Return, word for word, everything in the records below from the line containing "Screen dimensions: 390x325" down to the line containing "Given: Decrease the 白金 ratio 1.00 stepper", including both of those lines. Leave the pictures out of your answer.

__GIVEN ENTRIES__:
----
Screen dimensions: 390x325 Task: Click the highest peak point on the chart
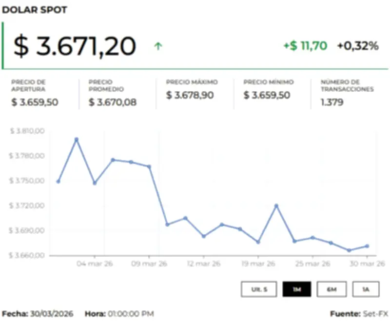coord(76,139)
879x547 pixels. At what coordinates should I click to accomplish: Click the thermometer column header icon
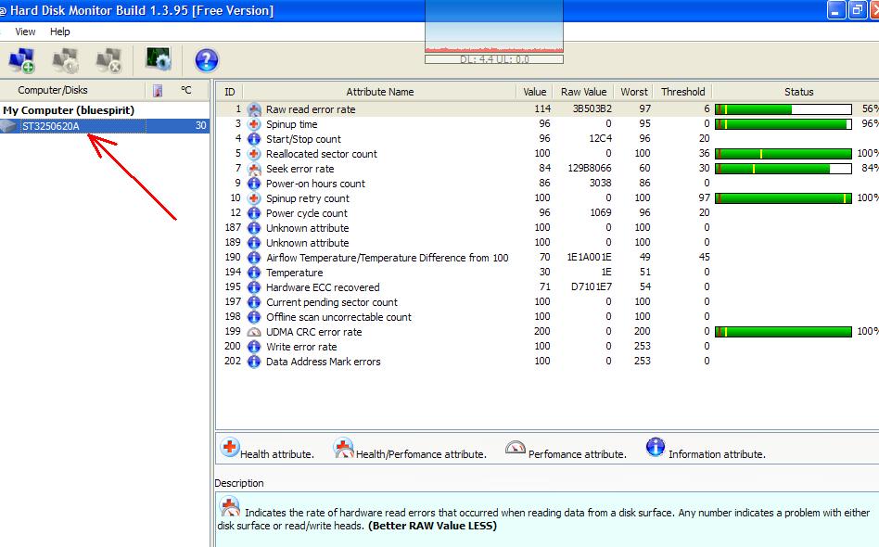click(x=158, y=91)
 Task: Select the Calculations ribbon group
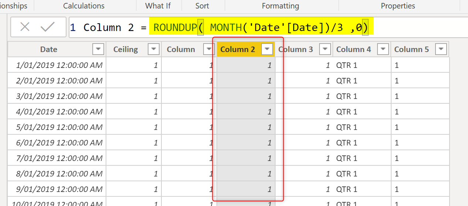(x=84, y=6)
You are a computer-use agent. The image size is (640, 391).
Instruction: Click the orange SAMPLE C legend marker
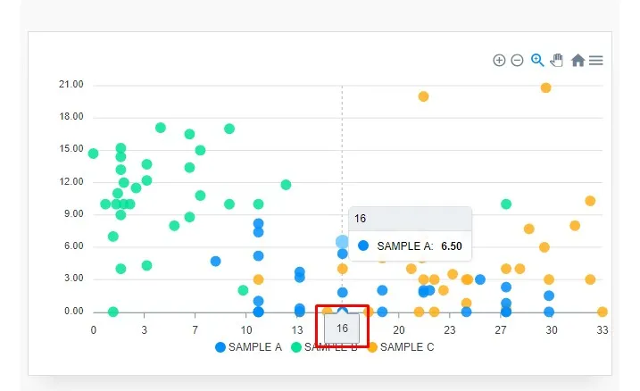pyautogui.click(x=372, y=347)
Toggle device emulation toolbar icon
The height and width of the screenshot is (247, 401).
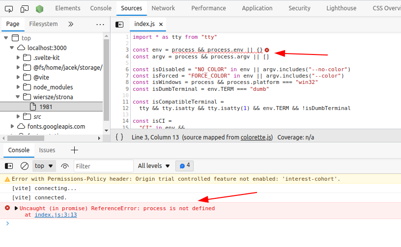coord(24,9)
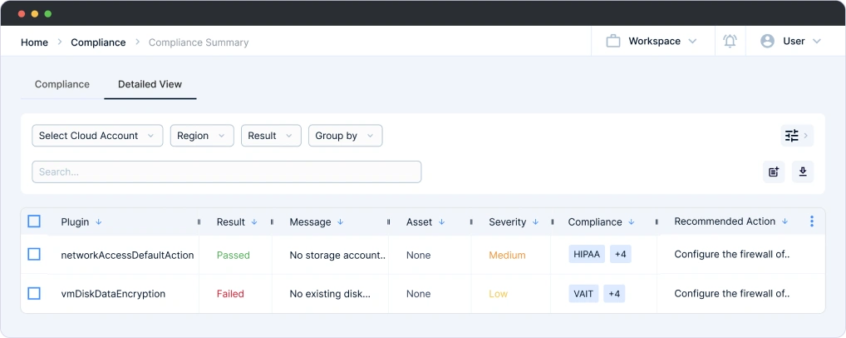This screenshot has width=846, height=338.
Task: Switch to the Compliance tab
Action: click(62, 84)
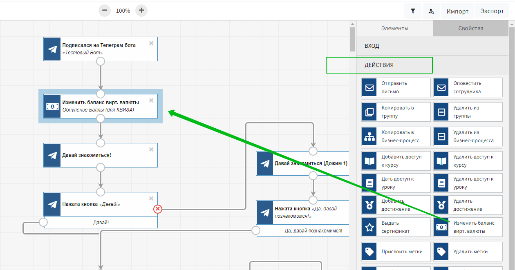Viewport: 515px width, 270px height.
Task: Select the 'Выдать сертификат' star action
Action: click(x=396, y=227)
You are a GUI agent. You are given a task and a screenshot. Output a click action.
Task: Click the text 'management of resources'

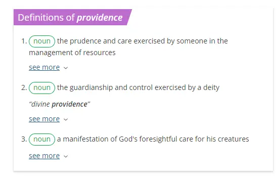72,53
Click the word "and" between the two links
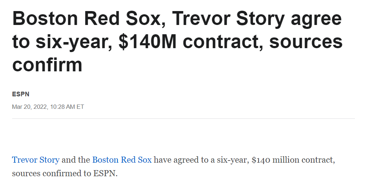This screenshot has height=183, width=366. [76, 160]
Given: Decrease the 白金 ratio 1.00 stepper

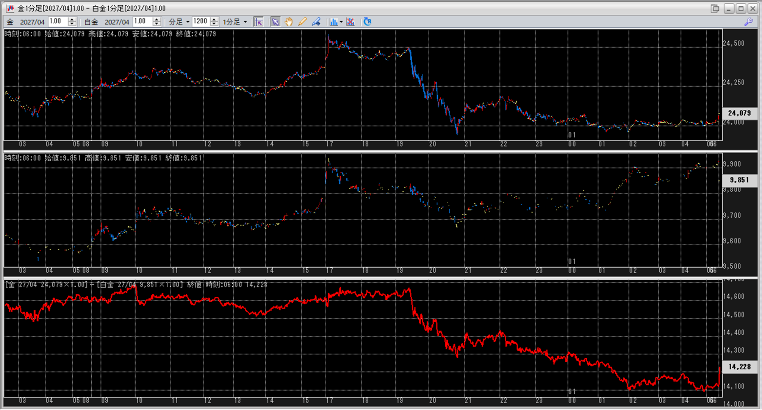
----
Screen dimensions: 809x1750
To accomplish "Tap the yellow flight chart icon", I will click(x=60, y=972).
----
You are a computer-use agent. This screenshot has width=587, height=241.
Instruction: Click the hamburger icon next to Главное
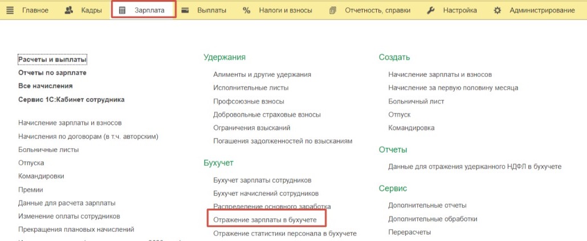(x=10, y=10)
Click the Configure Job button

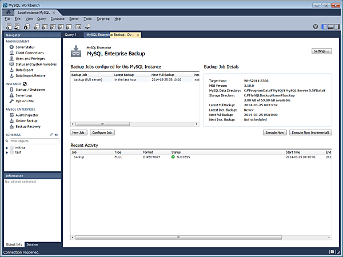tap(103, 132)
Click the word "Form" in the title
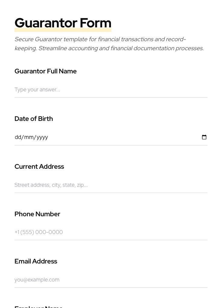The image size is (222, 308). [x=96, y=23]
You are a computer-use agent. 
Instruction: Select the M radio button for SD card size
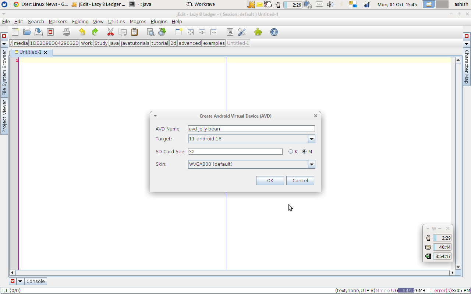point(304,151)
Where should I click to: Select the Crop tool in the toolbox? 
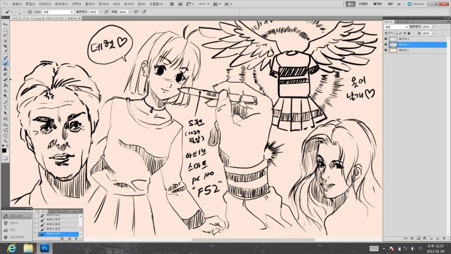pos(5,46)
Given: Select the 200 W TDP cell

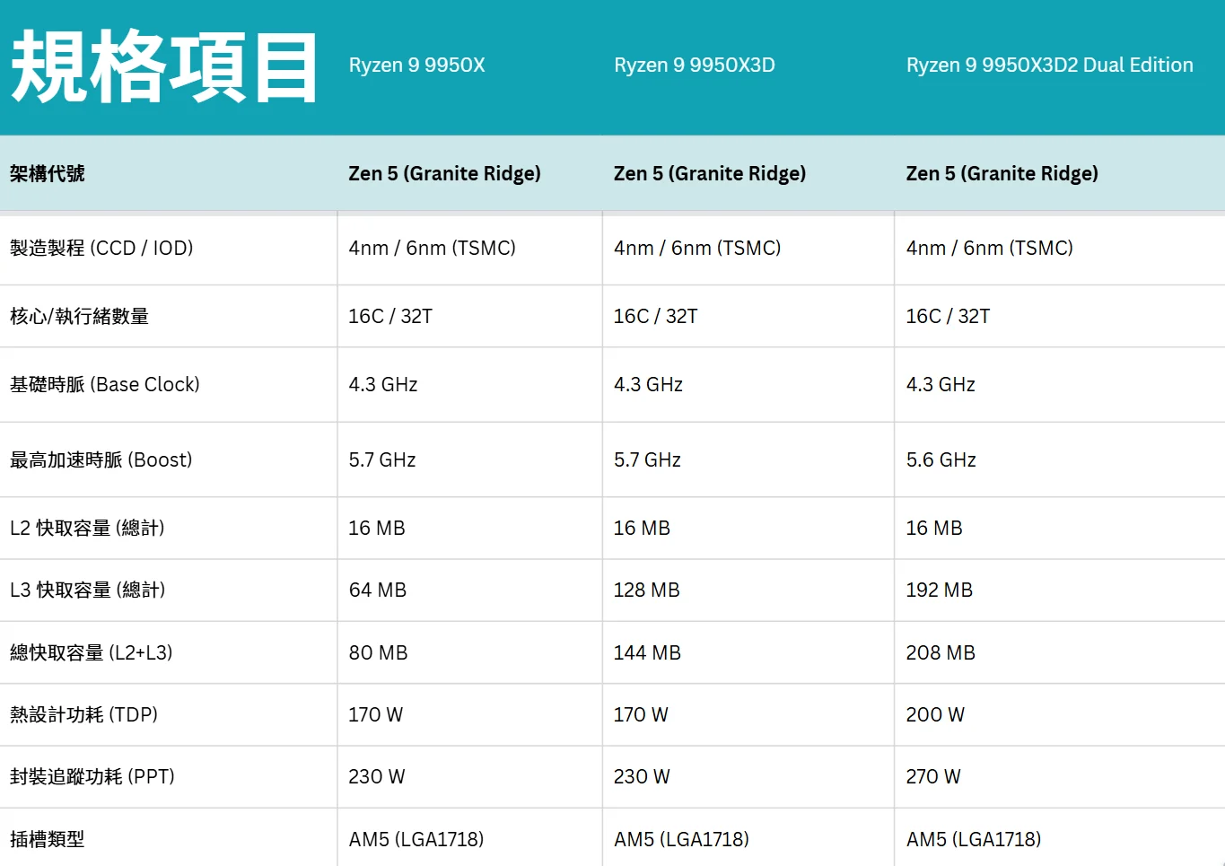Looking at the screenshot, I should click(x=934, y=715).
----
__WORKED SOLUTION__:
Screen dimensions: 390x325 Task: Click the highest peak point on the chart
coord(76,139)
879x547 pixels. At what coordinates should I click to accomplish: Click the thermometer column header icon
click(x=158, y=91)
 Task: Select the Calculations ribbon group
(x=84, y=6)
You are a computer-use agent. The image size is (640, 391).
Instruction: Click the orange SAMPLE C legend marker
pyautogui.click(x=372, y=347)
Toggle device emulation toolbar icon
The height and width of the screenshot is (247, 401).
coord(24,9)
This screenshot has width=846, height=338.
Task: Switch to the Compliance tab
Action: click(62, 84)
Viewport: 515px width, 270px height.
Task: Select the 'Выдать сертификат' star action
Action: click(x=396, y=227)
You are a GUI agent. You are given a task and a screenshot. Output a click action.
Task: Click the text 'management of resources'

72,53
Click the word "and" between the two links
This screenshot has height=183, width=366. [76, 160]
Given: Decrease the 白金 ratio 1.00 stepper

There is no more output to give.